SELECTED EXTRACT ->
Until recently, network engineer Hans Wolff had never needed skis for his work. Cables, hotspots, routers and more – for the ski races in Wengen, he had to use a backpack to get all his equipment to the right spots on the mountain. We visited him on site.

Evelyne Owa

January 19, 2023 . 3 minutes read

It’s seven o’clock on Saturday morning, five and a half hours before the start of the Lauberhorn race. There’s an alarm on Hans Wolff’s mobile – there’s been a power outage in the athletes’ waiting area. Hans rushes off. By train and skis, he makes his way to the site of the incident to get the Wi-Fi back on line. Here, at the valley station for the chairlift that takes the athletes up to the start, is also where Hans stores his replacement devices and cables.

«I can really feel the tension on race days,» says Hans. Because it’s down to him to make sure that the athletes can get important information from their coaches and teammates, that the organizing committee can decide whether to let the athletes ski the classic route and that the media can send in their articles. And this is his first time. Because since Sunrise has become the new main sponsor of Swiss-Ski, it’s not just the athletes’ racing suits that are new, but also the network infrastructure at the ski competitions in the Swiss mountains.

Hans Wolff’s materials store is right next to the area where the athletes prepare for the race.

Heavy work on the slope

Hans Wolff has spent more than a year planning, learning, coordinating and monitoring. On top of laying new Sunrise fiber-optic cables, the job involved setting up additional mobile antennae to improve network coverage. There’ll be huge data volumes during the event, since social media is used so heavily. The antennae also need to be linked to the fiber-optic network in order to function.

In addition, lots of temporary fiber-optic connections are required for competitions, such as to the media centers or VIP lounges. In Wengen, the installation of fiber optics meant difficult work on steep terrain. The pipeline for the main cable is located under the old Wengernalp railway track; the access points were covered by soil in some places and had to be cleared first. Everything was finally ready at the beginning of December 2022 – the Sunrise fiber-optic cable from Interlaken down in the valley up to the Lauberhorn finish area was operational.

One of the new mobile antennae stands at the start of the Lauberhorn descent. The increased data volume can only be managed thanks to the extra antennae.

The four new antennae had to be transported to their locations by helicopter. The two antennae at the start and finish lines are fixed, as is the one in the World Cup village, where fans and athletes meet to celebrate and watch the award ceremonies. Hans and his team started building the temporary infrastructure for the Lauberhorn races in early December. Making up for all the hours of overtime were the many pleasant moments, such as a helicopter flight or the ski trips to the Sunrise antennae.

100% operational

We’re back at the athletes’ marquee, and it’s still nearly empty at this early hour. With skilled movements, Hans reactivates the devices and checks his mobile phone to make sure everything’s working again. A special app gives him the information he needs – as well as an overview, it shows him the data for every single device that’s in use at the Lauberhorn, from hotspots to switches, access points and routers.

ACTIONS TO TAKE ->
A - Reproduce the passage of the article on the Lauberhorn network between "Evelyne Owa" and "devices and cables.", inclusive.
B - In the records, change "white text" to "white lettering" in the lines between the lines holding "Task: Click the word GENERATION in white text" and "Action: click(x=1483, y=856)", inclusive, and return only those lines.

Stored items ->
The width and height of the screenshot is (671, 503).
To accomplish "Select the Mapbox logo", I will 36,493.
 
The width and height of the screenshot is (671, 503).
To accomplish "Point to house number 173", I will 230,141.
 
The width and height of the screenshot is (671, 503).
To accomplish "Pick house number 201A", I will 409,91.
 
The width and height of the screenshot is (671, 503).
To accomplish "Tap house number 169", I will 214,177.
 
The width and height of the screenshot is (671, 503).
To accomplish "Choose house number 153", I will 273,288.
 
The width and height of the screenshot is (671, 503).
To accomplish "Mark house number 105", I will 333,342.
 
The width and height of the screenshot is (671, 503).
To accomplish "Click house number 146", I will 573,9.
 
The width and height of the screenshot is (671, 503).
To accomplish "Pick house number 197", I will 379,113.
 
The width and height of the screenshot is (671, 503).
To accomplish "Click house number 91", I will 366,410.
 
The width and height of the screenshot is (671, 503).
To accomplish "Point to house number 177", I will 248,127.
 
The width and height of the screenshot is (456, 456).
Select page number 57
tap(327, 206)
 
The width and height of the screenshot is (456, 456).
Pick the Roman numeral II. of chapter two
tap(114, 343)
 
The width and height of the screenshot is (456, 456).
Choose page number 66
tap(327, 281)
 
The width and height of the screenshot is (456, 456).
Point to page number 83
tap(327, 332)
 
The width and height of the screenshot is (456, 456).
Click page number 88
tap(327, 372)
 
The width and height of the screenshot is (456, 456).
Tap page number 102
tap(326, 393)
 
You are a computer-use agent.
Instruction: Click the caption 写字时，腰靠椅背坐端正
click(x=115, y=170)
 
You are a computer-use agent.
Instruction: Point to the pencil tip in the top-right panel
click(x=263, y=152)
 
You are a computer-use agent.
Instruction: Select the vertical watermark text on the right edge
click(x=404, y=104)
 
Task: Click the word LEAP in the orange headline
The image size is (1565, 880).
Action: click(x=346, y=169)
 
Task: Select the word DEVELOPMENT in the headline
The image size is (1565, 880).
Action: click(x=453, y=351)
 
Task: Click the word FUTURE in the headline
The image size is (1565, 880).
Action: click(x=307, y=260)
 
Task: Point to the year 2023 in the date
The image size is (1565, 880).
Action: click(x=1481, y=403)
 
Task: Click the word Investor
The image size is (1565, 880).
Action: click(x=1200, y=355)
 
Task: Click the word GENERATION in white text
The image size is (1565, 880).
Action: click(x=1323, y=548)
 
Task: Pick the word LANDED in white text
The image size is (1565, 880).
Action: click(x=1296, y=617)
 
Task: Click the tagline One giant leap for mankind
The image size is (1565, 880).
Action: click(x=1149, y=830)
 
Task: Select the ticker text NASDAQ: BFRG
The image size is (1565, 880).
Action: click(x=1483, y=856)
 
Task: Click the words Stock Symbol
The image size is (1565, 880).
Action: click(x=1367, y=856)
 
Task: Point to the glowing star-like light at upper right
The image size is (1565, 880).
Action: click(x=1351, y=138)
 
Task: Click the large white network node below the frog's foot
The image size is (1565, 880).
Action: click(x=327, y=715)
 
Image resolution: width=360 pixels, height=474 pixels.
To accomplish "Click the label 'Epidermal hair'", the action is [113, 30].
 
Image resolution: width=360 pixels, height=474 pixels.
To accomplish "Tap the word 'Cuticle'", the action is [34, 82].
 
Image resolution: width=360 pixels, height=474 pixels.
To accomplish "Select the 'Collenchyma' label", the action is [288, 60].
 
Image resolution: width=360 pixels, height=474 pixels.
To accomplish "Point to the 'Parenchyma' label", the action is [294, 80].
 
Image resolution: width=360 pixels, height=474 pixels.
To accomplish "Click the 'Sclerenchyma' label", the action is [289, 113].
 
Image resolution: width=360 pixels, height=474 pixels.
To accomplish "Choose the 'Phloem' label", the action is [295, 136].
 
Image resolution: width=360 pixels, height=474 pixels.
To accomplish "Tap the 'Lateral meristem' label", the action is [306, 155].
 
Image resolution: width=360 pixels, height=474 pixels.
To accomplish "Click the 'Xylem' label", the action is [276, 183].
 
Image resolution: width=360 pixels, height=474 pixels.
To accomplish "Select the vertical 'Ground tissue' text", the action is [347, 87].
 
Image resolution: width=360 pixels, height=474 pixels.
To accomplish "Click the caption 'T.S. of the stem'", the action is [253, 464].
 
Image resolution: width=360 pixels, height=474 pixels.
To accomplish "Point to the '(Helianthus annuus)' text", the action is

OUTPUTS BY TASK ->
A -
Evelyne Owa

January 19, 2023 . 3 minutes read

It’s seven o’clock on Saturday morning, five and a half hours before the start of the Lauberhorn race. There’s an alarm on Hans Wolff’s mobile – there’s been a power outage in the athletes’ waiting area. Hans rushes off. By train and skis, he makes his way to the site of the incident to get the Wi-Fi back on line. Here, at the valley station for the chairlift that takes the athletes up to the start, is also where Hans stores his replacement devices and cables.

B -
Task: Click the word GENERATION in white lettering
The image size is (1565, 880).
Action: click(x=1323, y=548)
 
Task: Pick the word LANDED in white lettering
The image size is (1565, 880).
Action: click(x=1296, y=617)
 
Task: Click the tagline One giant leap for mankind
The image size is (1565, 880).
Action: click(x=1149, y=830)
 
Task: Select the ticker text NASDAQ: BFRG
The image size is (1565, 880).
Action: click(x=1483, y=856)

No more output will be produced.